Climate activists are increasingly using the term “greenwashing” to denounce some questionable marketing practices. As their influence grows, getting publicly accused of greenwashing can lead to critical negative consequences for businesses.
Find out what greenwashing really is, why businesses mustn’t fall into this trap, and how to do so.
What is greenwashing?
Greenwashing is a fraudulent marketing method that tricks consumers into believing that a company's activities or products are suitable for the environment. Companies that engage in greenwashing create a misleading image of environmental responsibility and sustainability, while failing to take sufficient climate action to back up their claims.
Since it can be confusing, let’s analyze a recognized example of greenwashing to better understand what defines it.
In this advertisement, Shell uses various techniques in this advertisement to persuade customers that buying this product aligns with sustainable living. The green background and the green recyclable icon convey a false sense of nature. They claim to use sustainable packaging in big letters while using standard plastic packaging, with only 40% recycled plastic and no guarantee it is recyclable. Finally, Shell assures that this product is carbon neutral, encouraging consumers to prefer their product over other alternatives and ensuring customers that they shouldn’t worry about the environmental impact of this product when buying.
This is the perfect example of “greenwashing”. Using misleading information to promote a product that negatively impacts the environment as “eco-friendly”.
While the term “greenwashing” is relatively recent, these nefarious methods have been used for decades by multiple industries intentionally. However, greenwashing can also be done unintentionally.
What is unintentional greenwashing? When a company believes that its actions are beneficial to the environment and promote it, while the actual impact of the company could be more effective. The intention of the company isn’t to mislead its customers in the first place, but the lack of knowledge of its environmental footprint leads to unintentional greenwashing.
Unintentional greenwashing can be easy to commit. Indeed, according to a new BCG GAMMA survey, only 9% of companies can comprehensively measure their carbon footprint. As a result, most companies misrepresent their sustainability commitments, contributing to greenwashing and risking negative consequences.
As we said in previous Academy articles, measuring its carbon emissions is the first and most crucial step in a company’s sustainability journey.
What are the costs of greenwashing?
Now that protecting the environment has become a global issue promoting a product as sustainable makes it easier to sell. In fact, studies show that people are increasingly becoming more sensitive to the environmental impact of their shopping decisions.

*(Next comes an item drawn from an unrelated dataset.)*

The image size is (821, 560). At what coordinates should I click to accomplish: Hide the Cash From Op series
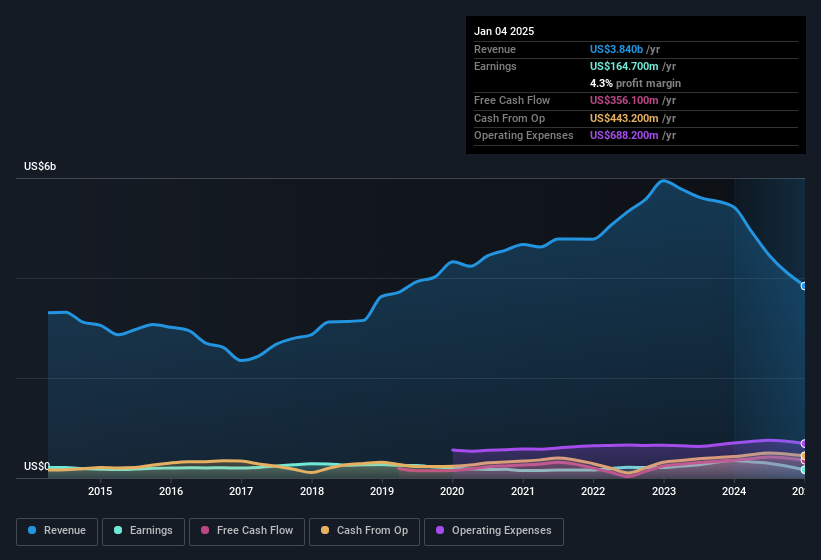point(364,531)
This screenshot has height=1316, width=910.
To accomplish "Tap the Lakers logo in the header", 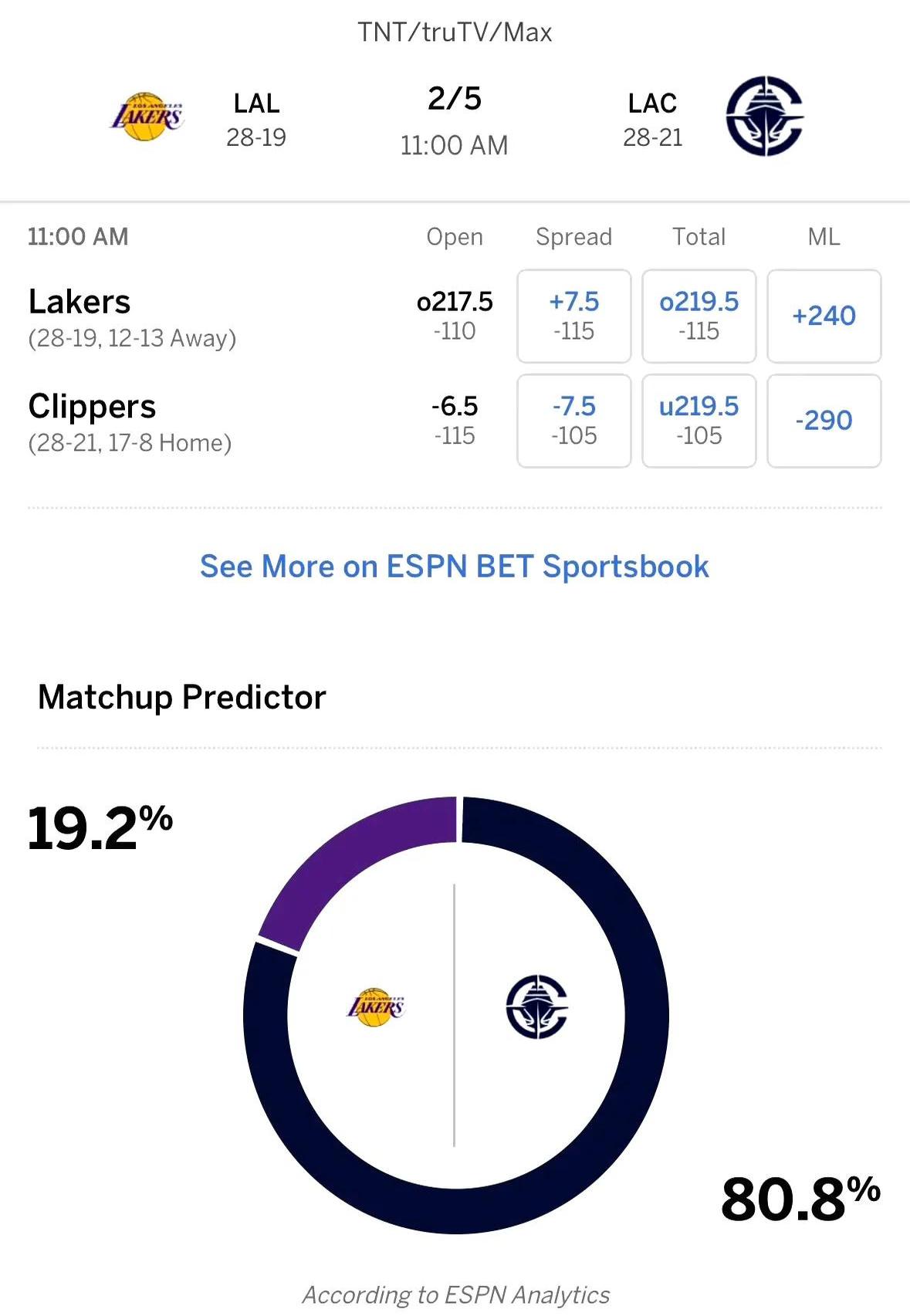I will pyautogui.click(x=147, y=117).
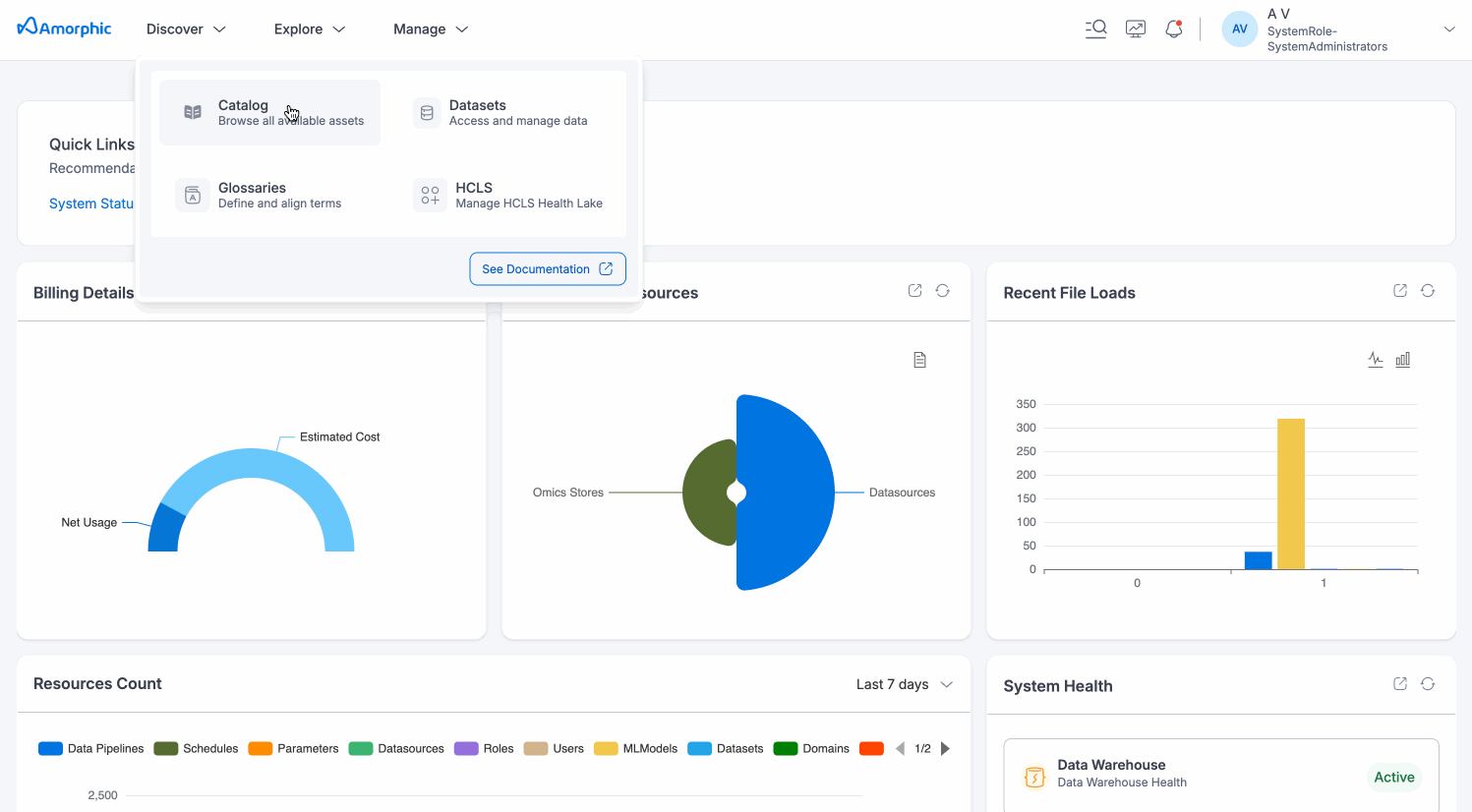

While this is a good sign for the environment, abusing the eco-awareness of consumers will ultimately counter its positive aspect. Furthermore, it will lead to mistrust of customers, who will become overly suspicious.
In the future, it will be more difficult for truly sustainable products and companies to be recognized as such. Greenwashing removes all meaning from the term "sustainability".
In the short term, being accused of “greenwashing” can also have highly negative business consequences, especially for SMEs which don’t have the means of big enterprises to smooth their public image and reputation.
So, as a business, it is crucial to learn how to avoid greenwashing.
How to avoid greenwashing as a business?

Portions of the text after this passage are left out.